The movie’s basic focus on the couple’s time together in Liverpool, where Peter lives with his parents and brother, and Gloria moves into one of their bedrooms while recovering from an illness, is fairly straight forward in a narrative sense. The film is shot on location in drab, wet Liverpool streets, often at night or dusk, in a grittily realistic way that reflects the once glamorous actress’s fading looks. Peter’s home and family are ordinary but comfortable, which juxtaposes with Gloria’s Hollywood lifestyle.

What lifts this movie out of the ordinary is Annette Bening’s depiction of a once-glamorous and increasingly insecure movie star, facing an uncertain future and battling to retain her looks that are all she believes she has to offer. She is wonderful in a role demanding someone who, despite being in her late fifties, has the allure and mystery required to catch the attention of a much younger man.

Bening is incredibly brave in letting the camera see her at her haggard worst, with unflattering lighting and no makeup.
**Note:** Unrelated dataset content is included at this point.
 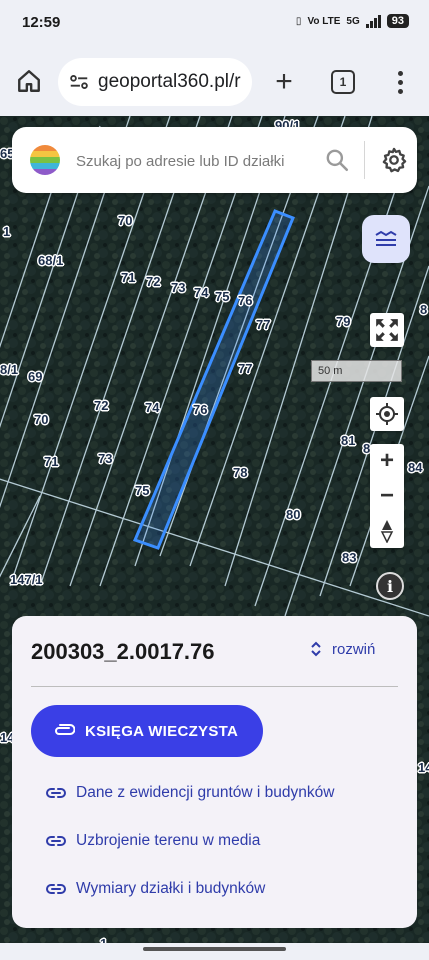 I want to click on plot-label: 83, so click(x=350, y=558).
The flashback scenes set a mere handful of years earlier in the late 1970s show how attractive she was, and help explain why Peter fell for her despite her diva mood swings.

There were challenges adapting the book, particularly how to convey the shifts between the “present” 1980s Liverpool and the late 1970s London, New York and California, but these are effectively achieved through a traditional if old fashioned movie device of opening a door onto another time and place – also done to great effect in John Ford’s The Searchers (1956) and even briefly in a scene from Star Wars: The Last Jedi (2017).

The scenes set in California and New York have a radiant or hazy glow usually associated with a romanticised memory and work effectively, although the limited budget dictated these scenes had to be created using rear projection. This just adds to the sensation of watching a movie that Grahame might have acted in, so rather than being jarring, they add to the sensation of experiencing a movie-star romance.

This film is not an action blockbuster or CGI-laden extravaganza, just a slowly paced, gently depicted May-December romance with lots of quiet, dialogue-free moments that allow the characters’ emotions to breathe and fill the frame, while the final scenes showing the real Gloria Grahame in her prime let the audience appreciate what a loss this actress was to Hollywood.